Düşünün şimdi sinirleniyorum bir de o an ne halde olduğumu .Bilet işlerimi hallettikten sonra kantine çıkıp oturmak gibi bir hata yaptım .Bakın hata diyorum yine, niye mi hata ?Ağzına kadar dolu olan kantinde bulduğum tek sandalyenin bir ayağının kırık olması ve oturduğum an şaaaat(!) diye yere düşmem .Düşünün rezilliği 20,25 kişi aynı anda size bakıp ''hihihhohoho şuna bak'' diyor .Ah ah utancımdan yerin dibine girmem şöyle bir dursun ben ordaki herkesle aynı otobüste 10 saat yolculuk yapıcaktım !İşte bu gerçek en kötüsü diye düşünüyordum ki ufak bir veler yanıma geldi ve aynen ''ablaağ ben salak mıyım da ayakta duruyom bağ ayağa kırık bunun'' dedi .Laaan !Haklı bu çocuk ama ne bileyim ben bir sinirle yukarı çıkmışım kim oturuyor, kim ayakta diye mi bakıcam ?!Sus velet koparırım dilini diyerekten tehdit edip, çocuğu annesinin yanına yolladım .(Napayım, napabilirim yani ?!)


Sonunda otobüse ilk binen ben oldum tabi o utançla .Neyse efenim tam yerime yerleştim(cam kenarı hemde,gözel yer) ablanın teki kalk orası benim yerim demez mi ?Ya ablacım biletinde bir arka sıra yazıyor diyorum, anlamıyor ve muavini çağırıyor .Muavin, ona yerinin bir arka sıra olduğunu söyleyince kırıta kırıta ''ay tamam şekerim, bu cadaloz (o ben oluyorum!) söylemedi banaa'' dedi bir de ! Lan, gel de sinirlenme ! Muavinde yakışıklı çocuktu, ablanın niyet belli ama dönüp muavin benden özür dileyince abla sinirlendi bu sefer ''tamam git artık şurdan ayyh daral bastığğ beni'' diye kovdu muavini .Eğlenmedim desem yalan olur valla eğlendim yani o an .

* Yapılacak görevler:
**A)** Sayfa alıntısını iki cümleyle özetle.
**B)** Sayfa alıntısının "Sonunda otobüse ilk" ifadesiyle başlayıp "yani o an ." ifadesiyle biten kısmını, bu son ifade de dahil olmak üzere, harfi harfine yazıya geçir.
Aşağıdaki kayıtlara ihtiyaç yoktur.

* Satırlar:
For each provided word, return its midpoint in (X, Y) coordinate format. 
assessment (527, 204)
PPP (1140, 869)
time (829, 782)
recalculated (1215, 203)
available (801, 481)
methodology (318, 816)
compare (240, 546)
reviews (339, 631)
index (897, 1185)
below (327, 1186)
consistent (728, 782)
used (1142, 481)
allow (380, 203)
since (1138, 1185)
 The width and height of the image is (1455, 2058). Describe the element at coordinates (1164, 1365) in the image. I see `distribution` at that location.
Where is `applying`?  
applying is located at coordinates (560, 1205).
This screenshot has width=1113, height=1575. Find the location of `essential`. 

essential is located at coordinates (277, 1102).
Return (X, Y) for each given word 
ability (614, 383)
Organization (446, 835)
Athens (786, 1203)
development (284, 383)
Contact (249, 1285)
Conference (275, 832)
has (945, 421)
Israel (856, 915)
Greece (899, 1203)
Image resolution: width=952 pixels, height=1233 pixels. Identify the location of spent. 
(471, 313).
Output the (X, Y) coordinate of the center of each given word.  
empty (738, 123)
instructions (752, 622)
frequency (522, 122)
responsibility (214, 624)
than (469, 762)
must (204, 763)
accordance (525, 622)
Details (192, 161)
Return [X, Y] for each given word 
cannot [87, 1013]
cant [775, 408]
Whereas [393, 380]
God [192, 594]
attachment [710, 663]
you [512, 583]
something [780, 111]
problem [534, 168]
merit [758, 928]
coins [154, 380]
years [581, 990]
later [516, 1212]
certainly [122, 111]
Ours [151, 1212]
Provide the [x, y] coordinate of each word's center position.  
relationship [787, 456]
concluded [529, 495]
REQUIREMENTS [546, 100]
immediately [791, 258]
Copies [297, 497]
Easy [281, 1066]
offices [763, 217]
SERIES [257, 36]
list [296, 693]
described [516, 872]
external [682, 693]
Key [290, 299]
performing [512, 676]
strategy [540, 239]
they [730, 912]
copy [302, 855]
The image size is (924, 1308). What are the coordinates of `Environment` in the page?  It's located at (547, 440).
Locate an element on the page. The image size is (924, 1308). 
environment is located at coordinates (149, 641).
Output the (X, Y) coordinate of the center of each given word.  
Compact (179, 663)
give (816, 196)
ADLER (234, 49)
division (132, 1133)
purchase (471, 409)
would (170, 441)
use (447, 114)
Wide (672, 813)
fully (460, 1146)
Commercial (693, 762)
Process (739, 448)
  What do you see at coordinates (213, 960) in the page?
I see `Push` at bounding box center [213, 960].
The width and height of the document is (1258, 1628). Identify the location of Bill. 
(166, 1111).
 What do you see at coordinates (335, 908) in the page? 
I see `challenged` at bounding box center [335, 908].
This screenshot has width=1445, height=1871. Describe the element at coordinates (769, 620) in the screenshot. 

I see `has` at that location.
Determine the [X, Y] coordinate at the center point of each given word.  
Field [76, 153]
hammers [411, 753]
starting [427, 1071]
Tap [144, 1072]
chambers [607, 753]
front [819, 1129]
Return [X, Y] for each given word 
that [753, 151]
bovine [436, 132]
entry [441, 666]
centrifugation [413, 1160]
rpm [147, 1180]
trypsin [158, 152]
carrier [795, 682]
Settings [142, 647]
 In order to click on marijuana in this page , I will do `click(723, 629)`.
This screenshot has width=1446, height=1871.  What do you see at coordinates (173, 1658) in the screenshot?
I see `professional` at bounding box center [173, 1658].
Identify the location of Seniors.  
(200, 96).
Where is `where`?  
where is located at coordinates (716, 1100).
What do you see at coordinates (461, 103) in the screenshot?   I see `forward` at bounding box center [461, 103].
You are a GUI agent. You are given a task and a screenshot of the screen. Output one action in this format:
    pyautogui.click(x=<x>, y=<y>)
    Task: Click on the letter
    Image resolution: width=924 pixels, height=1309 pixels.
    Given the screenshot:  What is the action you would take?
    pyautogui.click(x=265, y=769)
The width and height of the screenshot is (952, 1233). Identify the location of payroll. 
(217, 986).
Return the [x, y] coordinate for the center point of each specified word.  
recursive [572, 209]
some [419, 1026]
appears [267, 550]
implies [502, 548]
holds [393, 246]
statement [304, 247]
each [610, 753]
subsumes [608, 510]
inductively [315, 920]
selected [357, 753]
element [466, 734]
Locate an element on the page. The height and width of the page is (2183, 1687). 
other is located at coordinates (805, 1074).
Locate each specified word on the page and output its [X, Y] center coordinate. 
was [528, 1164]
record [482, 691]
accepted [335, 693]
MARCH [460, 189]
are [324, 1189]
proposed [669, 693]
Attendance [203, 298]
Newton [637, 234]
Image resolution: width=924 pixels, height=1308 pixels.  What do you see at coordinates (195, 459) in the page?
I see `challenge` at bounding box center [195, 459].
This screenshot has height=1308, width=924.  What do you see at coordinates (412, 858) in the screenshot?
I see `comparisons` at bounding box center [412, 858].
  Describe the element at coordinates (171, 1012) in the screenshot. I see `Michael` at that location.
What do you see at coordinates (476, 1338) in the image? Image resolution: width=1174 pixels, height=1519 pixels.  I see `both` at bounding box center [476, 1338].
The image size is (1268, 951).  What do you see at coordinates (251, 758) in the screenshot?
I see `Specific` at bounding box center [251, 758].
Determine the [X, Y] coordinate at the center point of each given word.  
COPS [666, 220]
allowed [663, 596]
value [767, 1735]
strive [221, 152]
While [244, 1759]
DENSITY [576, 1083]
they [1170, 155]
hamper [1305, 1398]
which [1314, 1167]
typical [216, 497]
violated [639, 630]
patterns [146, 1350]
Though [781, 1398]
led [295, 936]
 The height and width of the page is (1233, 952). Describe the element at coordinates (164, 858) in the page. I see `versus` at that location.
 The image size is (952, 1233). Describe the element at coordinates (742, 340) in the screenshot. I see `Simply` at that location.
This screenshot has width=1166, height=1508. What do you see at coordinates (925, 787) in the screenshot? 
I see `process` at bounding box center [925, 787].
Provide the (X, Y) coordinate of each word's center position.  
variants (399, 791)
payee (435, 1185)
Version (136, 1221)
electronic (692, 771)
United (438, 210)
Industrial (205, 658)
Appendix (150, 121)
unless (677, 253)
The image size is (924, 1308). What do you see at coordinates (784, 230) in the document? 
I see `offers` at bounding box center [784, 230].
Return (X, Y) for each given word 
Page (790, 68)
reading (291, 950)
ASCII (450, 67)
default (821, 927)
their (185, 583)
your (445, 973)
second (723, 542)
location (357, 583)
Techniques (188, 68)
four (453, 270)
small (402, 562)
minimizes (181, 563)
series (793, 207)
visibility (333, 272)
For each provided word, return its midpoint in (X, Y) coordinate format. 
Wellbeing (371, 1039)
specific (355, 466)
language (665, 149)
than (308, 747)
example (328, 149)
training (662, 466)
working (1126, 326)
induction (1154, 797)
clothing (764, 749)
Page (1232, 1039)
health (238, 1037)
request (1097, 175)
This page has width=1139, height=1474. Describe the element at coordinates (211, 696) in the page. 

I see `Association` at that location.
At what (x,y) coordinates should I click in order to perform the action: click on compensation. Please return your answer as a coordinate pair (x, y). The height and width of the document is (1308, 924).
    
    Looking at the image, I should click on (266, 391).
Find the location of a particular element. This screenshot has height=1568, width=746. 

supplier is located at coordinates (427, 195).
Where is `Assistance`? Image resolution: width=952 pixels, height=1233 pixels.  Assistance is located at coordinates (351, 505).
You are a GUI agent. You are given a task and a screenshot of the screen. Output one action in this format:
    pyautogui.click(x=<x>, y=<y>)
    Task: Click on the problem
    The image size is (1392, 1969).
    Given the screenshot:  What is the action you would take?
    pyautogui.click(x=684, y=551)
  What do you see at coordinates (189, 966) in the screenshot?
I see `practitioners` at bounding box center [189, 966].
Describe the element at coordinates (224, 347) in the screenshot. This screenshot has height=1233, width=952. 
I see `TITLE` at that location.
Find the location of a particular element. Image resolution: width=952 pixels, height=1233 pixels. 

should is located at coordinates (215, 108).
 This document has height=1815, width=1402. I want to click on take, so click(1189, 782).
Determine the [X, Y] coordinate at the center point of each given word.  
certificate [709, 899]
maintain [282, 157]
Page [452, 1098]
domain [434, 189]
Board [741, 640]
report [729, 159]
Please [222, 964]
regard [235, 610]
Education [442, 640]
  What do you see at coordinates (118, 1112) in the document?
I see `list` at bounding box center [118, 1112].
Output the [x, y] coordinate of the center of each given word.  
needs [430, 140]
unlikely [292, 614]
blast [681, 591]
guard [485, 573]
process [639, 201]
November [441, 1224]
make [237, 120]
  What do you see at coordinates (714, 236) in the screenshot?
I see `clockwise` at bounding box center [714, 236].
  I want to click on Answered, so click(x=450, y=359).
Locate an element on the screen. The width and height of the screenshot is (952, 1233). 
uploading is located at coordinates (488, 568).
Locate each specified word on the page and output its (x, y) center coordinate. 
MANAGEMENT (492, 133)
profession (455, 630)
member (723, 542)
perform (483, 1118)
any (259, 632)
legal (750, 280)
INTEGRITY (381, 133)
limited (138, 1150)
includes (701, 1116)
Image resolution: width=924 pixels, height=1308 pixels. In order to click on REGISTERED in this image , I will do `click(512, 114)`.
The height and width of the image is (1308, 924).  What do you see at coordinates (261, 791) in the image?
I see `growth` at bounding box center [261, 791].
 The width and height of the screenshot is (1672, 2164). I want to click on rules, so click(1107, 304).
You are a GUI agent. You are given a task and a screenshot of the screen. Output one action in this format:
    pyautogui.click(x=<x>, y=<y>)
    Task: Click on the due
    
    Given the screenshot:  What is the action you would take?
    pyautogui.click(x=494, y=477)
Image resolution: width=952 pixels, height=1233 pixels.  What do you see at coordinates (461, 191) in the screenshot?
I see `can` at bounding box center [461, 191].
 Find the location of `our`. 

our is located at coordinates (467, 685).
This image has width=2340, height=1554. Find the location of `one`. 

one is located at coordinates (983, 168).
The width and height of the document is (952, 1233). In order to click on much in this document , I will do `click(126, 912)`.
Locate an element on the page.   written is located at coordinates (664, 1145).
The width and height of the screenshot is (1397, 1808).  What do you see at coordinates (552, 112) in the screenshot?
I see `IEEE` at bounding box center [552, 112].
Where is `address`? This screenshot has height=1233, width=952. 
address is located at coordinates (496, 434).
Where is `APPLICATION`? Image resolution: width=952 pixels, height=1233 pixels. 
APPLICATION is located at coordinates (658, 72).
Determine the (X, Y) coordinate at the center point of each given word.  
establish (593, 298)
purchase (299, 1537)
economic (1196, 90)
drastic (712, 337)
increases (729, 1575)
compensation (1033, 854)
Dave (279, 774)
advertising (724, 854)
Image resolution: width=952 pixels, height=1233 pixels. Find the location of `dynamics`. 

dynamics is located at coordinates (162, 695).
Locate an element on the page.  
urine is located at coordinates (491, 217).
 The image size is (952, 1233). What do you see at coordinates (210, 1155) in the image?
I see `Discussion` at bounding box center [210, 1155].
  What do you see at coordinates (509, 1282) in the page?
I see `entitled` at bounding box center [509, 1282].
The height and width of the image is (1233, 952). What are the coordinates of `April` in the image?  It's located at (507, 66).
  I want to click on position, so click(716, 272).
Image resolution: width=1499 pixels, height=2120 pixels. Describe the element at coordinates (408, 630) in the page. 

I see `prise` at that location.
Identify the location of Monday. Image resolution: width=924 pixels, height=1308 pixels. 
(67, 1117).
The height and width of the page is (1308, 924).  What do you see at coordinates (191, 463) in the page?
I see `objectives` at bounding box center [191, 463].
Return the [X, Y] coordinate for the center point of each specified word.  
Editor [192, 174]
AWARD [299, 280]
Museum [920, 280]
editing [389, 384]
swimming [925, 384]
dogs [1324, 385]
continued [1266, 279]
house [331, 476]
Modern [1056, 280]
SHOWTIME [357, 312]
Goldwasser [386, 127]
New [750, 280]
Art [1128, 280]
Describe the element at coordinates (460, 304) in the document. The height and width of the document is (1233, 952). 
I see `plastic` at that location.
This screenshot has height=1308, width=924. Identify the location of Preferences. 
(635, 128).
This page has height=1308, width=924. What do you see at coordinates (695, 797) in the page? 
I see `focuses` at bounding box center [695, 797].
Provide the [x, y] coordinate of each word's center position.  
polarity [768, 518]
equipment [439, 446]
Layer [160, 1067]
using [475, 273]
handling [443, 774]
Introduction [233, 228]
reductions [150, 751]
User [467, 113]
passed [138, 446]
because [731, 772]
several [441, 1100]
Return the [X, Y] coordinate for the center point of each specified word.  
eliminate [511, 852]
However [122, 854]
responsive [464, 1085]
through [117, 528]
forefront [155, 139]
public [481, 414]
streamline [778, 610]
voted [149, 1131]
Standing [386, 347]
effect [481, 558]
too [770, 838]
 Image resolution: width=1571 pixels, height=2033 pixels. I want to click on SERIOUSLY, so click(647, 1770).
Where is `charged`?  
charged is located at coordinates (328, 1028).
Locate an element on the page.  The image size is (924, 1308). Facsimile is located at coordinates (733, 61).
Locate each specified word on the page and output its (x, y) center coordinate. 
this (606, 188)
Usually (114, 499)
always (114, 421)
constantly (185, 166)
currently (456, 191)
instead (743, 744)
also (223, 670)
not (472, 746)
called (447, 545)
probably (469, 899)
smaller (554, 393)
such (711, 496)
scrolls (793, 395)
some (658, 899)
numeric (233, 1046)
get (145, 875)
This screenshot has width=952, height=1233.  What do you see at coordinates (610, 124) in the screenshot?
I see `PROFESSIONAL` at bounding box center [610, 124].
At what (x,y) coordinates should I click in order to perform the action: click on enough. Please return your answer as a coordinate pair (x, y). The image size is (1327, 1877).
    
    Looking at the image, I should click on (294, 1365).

* Görev yanıtları:
**A)** Anlatıcı, bilet işlerini hallettikten sonra dolu kantinde ayağı kırık tek boş sandalyeye oturunca kalabalığın önünde yere düşer ve bunu söyleyen küçük bir çocuğu annesinin yanına yollar. Otobüste cam kenarındaki yerine yerleştiğinde biri orasının kendi yeri olduğunu söyler, muavin onun yerinin bir arka sıra olduğunu bildirip anlatıcıdan özür dileyince bu kişi sinirlenip muavini kovar, anlatıcı da o an eğlenir.

**B)**
Sonunda otobüse ilk binen ben oldum tabi o utançla .Neyse efenim tam yerime yerleştim(cam kenarı hemde,gözel yer) ablanın teki kalk orası benim yerim demez mi ?Ya ablacım biletinde bir arka sıra yazıyor diyorum, anlamıyor ve muavini çağırıyor .Muavin, ona yerinin bir arka sıra olduğunu söyleyince kırıta kırıta ''ay tamam şekerim, bu cadaloz (o ben oluyorum!) söylemedi banaa'' dedi bir de ! Lan, gel de sinirlenme ! Muavinde yakışıklı çocuktu, ablanın niyet belli ama dönüp muavin benden özür dileyince abla sinirlendi bu sefer ''tamam git artık şurdan ayyh daral bastığğ beni'' diye kovdu muavini .Eğlenmedim desem yalan olur valla eğlendim yani o an .